[BEGIN Source data]
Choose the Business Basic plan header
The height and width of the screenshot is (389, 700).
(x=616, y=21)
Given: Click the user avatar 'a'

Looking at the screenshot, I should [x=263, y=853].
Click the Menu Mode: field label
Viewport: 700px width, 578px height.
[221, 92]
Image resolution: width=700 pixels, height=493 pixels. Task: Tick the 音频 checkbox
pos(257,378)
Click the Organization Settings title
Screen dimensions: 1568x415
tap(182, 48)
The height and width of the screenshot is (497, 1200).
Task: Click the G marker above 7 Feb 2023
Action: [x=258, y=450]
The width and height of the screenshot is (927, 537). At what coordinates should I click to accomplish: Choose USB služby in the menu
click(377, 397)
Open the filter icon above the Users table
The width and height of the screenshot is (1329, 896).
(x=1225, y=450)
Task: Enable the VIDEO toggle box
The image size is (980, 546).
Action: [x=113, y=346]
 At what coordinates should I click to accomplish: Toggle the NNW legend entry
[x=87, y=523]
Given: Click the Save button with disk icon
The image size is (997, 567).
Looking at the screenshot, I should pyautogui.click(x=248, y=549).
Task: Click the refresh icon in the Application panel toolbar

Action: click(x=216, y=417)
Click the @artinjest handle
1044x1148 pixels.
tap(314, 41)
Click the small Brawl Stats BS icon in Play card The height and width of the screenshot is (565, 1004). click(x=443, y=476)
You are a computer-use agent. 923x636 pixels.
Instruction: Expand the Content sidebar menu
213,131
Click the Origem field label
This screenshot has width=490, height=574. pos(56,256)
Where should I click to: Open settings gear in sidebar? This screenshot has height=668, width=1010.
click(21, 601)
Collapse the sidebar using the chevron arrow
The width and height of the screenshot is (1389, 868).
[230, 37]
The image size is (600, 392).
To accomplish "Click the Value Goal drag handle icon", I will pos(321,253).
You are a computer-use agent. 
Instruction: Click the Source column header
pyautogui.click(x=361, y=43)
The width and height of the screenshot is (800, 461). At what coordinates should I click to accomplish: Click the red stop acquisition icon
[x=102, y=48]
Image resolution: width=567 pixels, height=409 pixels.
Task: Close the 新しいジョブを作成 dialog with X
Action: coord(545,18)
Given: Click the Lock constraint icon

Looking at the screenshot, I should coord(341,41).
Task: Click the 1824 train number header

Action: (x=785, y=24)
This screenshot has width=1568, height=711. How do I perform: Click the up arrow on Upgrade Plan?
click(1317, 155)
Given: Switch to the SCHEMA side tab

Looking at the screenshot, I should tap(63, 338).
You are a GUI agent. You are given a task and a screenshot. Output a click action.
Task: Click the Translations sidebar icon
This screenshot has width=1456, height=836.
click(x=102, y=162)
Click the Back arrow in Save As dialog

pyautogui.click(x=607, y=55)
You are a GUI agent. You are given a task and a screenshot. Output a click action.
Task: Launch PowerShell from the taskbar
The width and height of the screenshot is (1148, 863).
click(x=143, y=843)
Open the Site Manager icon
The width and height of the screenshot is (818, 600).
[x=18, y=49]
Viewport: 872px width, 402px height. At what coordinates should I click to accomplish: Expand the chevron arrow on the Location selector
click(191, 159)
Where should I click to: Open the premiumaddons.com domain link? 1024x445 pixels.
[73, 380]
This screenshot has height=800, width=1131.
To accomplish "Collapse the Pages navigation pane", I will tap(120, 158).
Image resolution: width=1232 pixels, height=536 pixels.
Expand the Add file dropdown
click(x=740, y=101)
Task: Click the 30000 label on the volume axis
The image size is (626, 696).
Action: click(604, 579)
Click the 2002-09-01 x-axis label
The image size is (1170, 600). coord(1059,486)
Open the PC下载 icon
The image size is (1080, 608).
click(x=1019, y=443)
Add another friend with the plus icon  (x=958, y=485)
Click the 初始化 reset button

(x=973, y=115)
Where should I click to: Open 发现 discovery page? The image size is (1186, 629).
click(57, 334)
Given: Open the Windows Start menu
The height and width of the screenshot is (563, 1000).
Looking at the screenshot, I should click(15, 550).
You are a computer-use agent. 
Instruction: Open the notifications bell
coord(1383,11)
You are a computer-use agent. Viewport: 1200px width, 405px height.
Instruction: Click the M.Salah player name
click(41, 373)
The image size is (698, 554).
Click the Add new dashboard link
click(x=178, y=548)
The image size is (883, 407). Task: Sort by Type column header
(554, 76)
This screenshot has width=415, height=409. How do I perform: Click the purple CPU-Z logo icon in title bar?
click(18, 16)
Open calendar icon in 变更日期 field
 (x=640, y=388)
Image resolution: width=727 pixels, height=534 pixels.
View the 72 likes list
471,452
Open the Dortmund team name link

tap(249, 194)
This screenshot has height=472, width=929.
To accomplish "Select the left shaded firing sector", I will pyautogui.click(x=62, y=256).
[END Source data]
Could you copy out, word for word, the part of the listing that opens with the line containing "Click the Back arrow in Save As dialog" and closes with the line containing "click(x=740, y=101)", including both of those lines?

Click the Back arrow in Save As dialog

pyautogui.click(x=607, y=55)
You are a GUI agent. You are given a task and a screenshot. Output a click action.
Task: Launch PowerShell from the taskbar
The width and height of the screenshot is (1148, 863).
click(x=143, y=843)
Open the Site Manager icon
The width and height of the screenshot is (818, 600).
[x=18, y=49]
Viewport: 872px width, 402px height. At what coordinates should I click to accomplish: Expand the chevron arrow on the Location selector
click(191, 159)
Where should I click to: Open the premiumaddons.com domain link? 1024x445 pixels.
[73, 380]
This screenshot has height=800, width=1131.
To accomplish "Collapse the Pages navigation pane", I will tap(120, 158).
Image resolution: width=1232 pixels, height=536 pixels.
Expand the Add file dropdown
click(x=740, y=101)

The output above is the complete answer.